I'm really stuck on this problem. I wrote in my own little notes on the side but I just cant seem to understand how to put this is a product table. I know how to do it with just the two regular 6 sided dice, but not this one. Any help is greatly appreciated!!

 

[Steven G]

One can only assume that the four sided die has 1, 2, 3 and 4 on it and that the eight sided die has 1 through 8 on it (??).
What exactly do you mean by a product table? Do you just the fine score, the probabilities or the number of outcomes?
If you want the final score then for example a roll of a 3 followed by a 7 would put a 21 in that square while a roll of a 4 followed by a 1 would put a 5 in that square

 

[JeffM]

The problem is not well worded. A problem easily worked around is the singular is "die" rather than ":dice." Not so easily worked around is that what is on each face of each die is not explicitly specified. Even weirder, the four-sided die appears to show three different numbers. What determines the "number" of the four-sided die is not specified.

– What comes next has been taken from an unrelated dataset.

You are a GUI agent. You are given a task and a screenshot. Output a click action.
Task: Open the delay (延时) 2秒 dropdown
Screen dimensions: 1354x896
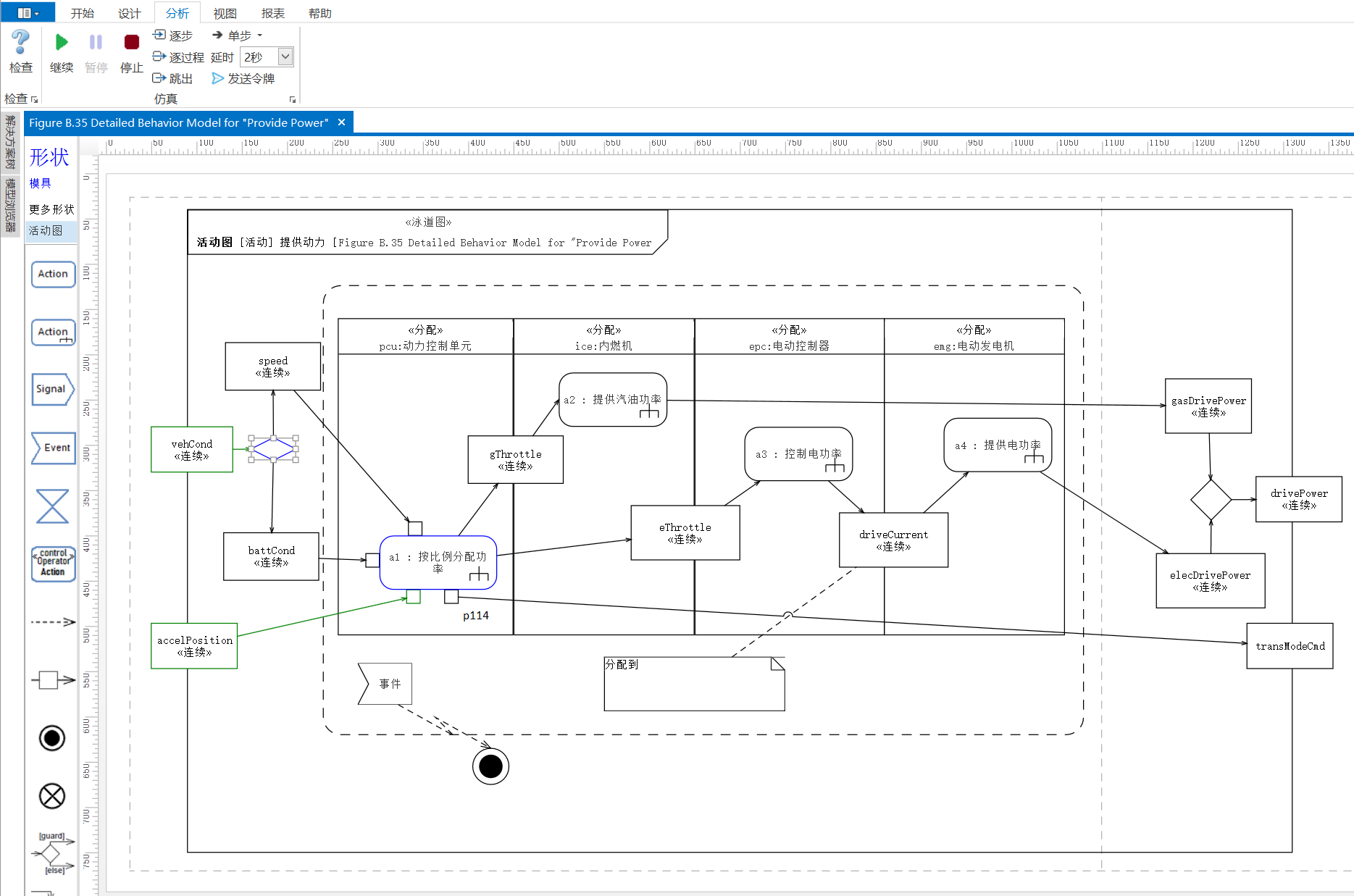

I am going to guess from the picture shown that, on each face of the four-sided die, three of the numbers from 1 through 4 are shown, a single number at each apex. One side does not show 1; another does not show 2; a third does not show 3, and the last does not show 4. I have no guess on which number is chosen from the three faces showing. I am guessing from the picture that each face of the 8-sided die contains a single number from 1 through 8 and that there is no ambiguity about which face is on top.

 

[Sharnice]

@JeffM and @Jomo The Example given to us in class was the much simpler one (using two regular 6 sided dice) that I've attached to this message. The easier example also defines what the product table is. I'm supposed to find the possible outcomes and construct a similar table. I believe that I'm getting confused because of the different possibilities for each answer. It seems unknown because what if John rolled an odd number on the first and second dice, or vice versa. I apologize for my lack of being able to explain any better than this.

 

[Romsek]

Roll 4 sided die 1 to obtain $\displaystyle r \in \{1,2,3,4\}$
Roll 8 sided die 2 to obtain $\displaystyle s \in \{1,2,3,4,5,6,7,8\}$

$\displaystyle output =\begin{cases}r\cdot s &r \text{ is odd}\\r + s &r \text{ is even}\end{cases}$

Spoiler

 

[pka]

According to the description the outcome space is a set of pairs $\displaystyle (x,y)$ where $\displaystyle 1\le x\le y~\&~1\le y\le 8$.
Then we get $\displaystyle \text{result }=xy\text{ if }x\text{ is odd}$ OR $\displaystyle \text{result }=x+y\text{ if }x\text{ is even}$.
Now if the result is $\displaystyle 6$ then the pairs could be $\displaystyle (1,6),~(2,4),~(3,2),~\text{ or }~(4,2)$
But the probability of any pair is $\displaystyle \frac{1}{32}$